Encadrer les stagiaires

Mis souvent en cause dans ces abus, les stagiaires s’en défendent. Ils travaillent dans des cabinets sous la bannière d’un maître de stage, souvent dans des conditions, disent-il, qui laissent à désirer. « Comment pouvons-nous résister, car nous ne sommes pas rémunérés et il faut souvent plaider pro deo (pour Dieu, plaider pour les indigents au nom de Dieu, Ndlr) », interroge l’un d’eux qui rappelle qu’ils ont droit, selon la loi sur le barreau, à une « équitable rémunération. »
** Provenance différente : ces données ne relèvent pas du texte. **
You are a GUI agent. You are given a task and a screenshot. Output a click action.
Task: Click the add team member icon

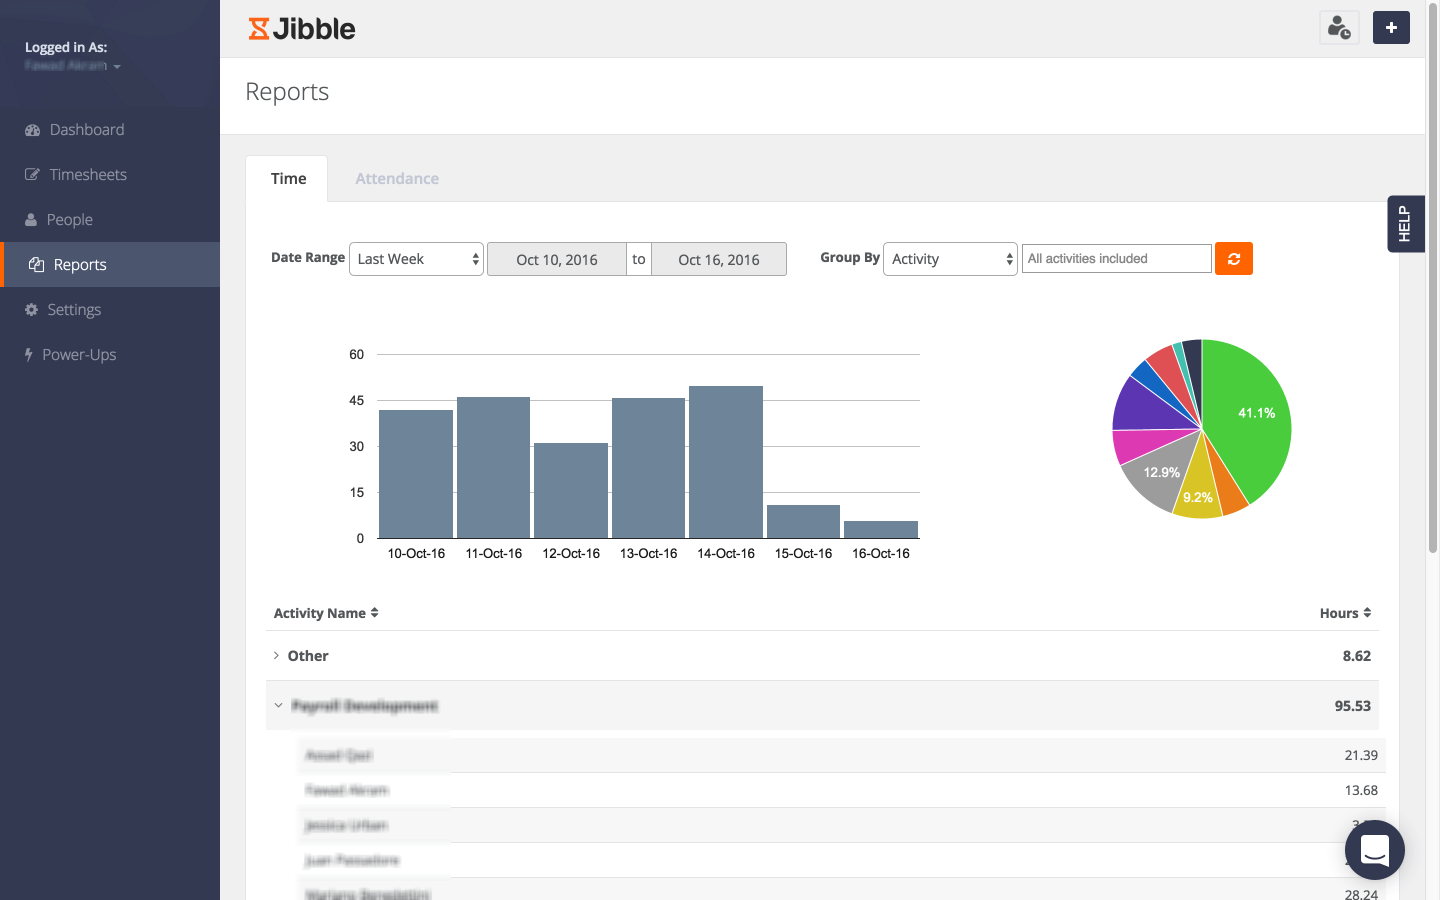tap(1339, 27)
Le bâtonnier Zakayi reconnaît qu’à son époque, il bénéficiait d’un “forfait” en tant que stagiaire. Il conseille ainsi aux maîtres de stage d’encadrer les jeunes recrues qu’ils accueillent dans leurs cabinets, en « veillant à leur remettre de l’argent pour les éloigner de la tentation. » Mais il estime, malgré tous les abus dénoncés, que le barreau de Matadi garde encore une bonne réputation.